La pequeña Boston

El 7 de Noviembre de 1972, tuve la suerte de poder comprar esta pequeña joya,  cuya descripción rezaba así
“ Minerva Boston, Modelo B-1 impulso manual, con tintero. De robusta construcción. Tintaje de dos rodillos dadores y un tomador. Tamaño interior de Rama 17 X 24 cms. Equipada con dos juegos de ánimas  y un tubo fundidor”.

Quizá fué este “juguete tipográfico” el que me hizo pensar en tener una imprenta propia  que se hizo realidad
allá por el verano de 1975. Hasta entonces estaba trabajando como impresor a “jornal” en otros talleres.

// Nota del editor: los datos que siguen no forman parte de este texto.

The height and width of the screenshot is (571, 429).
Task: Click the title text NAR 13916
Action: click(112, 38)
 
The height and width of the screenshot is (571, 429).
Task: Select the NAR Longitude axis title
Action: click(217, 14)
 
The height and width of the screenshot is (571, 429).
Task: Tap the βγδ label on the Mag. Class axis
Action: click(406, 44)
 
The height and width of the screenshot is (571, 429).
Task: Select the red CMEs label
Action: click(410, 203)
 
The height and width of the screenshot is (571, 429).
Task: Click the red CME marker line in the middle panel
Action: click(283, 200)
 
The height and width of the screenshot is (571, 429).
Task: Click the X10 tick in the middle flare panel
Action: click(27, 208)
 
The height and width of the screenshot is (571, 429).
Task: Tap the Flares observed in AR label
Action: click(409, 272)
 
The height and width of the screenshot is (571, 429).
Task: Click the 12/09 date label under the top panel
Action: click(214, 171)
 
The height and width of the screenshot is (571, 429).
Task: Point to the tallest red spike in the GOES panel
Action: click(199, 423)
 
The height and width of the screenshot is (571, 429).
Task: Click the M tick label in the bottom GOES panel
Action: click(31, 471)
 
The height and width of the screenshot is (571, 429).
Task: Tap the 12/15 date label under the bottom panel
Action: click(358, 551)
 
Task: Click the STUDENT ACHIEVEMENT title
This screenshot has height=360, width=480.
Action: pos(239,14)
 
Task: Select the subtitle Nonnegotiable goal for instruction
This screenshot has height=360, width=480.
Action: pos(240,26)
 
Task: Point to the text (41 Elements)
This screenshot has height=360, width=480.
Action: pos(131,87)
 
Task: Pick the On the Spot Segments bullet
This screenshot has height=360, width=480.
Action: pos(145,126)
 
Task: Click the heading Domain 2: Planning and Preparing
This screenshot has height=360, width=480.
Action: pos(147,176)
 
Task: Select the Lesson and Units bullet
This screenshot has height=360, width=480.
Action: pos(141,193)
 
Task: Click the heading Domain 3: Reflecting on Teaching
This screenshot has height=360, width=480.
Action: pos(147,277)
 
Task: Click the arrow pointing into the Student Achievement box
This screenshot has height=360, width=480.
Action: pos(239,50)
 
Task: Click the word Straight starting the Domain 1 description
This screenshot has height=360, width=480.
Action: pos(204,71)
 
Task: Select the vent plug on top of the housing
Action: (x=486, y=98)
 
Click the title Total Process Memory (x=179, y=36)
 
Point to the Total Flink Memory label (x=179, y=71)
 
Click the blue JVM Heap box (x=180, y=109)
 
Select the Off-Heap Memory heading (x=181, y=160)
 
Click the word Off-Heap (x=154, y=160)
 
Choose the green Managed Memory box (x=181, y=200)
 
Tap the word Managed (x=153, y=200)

Este tipo de máquinas que se fabricaron en varios tamaños: cuartilla, folio e incluso doble-folio, siempre con
impulso manual y desde los primeros tiempos de la tipografía entendida con maquinaria industrial, imprimieron toda clase de impresos dentro de sus correspondientes tamaños. Se fabricaron con diferentes y muy variados mecanismos, algunos muy complejos y sofisticados, cuando más antigua era la fabricación de la máquina,OLYMPUS DIGITAL CAMERA
hasta simplificarlos mucho en las últimas que se construyeron. En los museos suelen quedar  algunas que se pueden ver. Últimamente se fabricaron algunas a tamaño de tarjeta de visita, como modelo de decoración pero
que se podía imprimir perfectamente con ellas. Eran el regalo perfecto para un impresor.

Nuestra Boston vino acompañada de una platina de imponer, un pequeño surtido de imposiciones, y unas cuñas  de cierre todo en mismo lote, prácticamente nuevo, por lo que después de las correspondientes pruebas de ajuste empezó a imprimir pequeños trabajos de remendería ya que entonces habían muchos encargos de este tipo.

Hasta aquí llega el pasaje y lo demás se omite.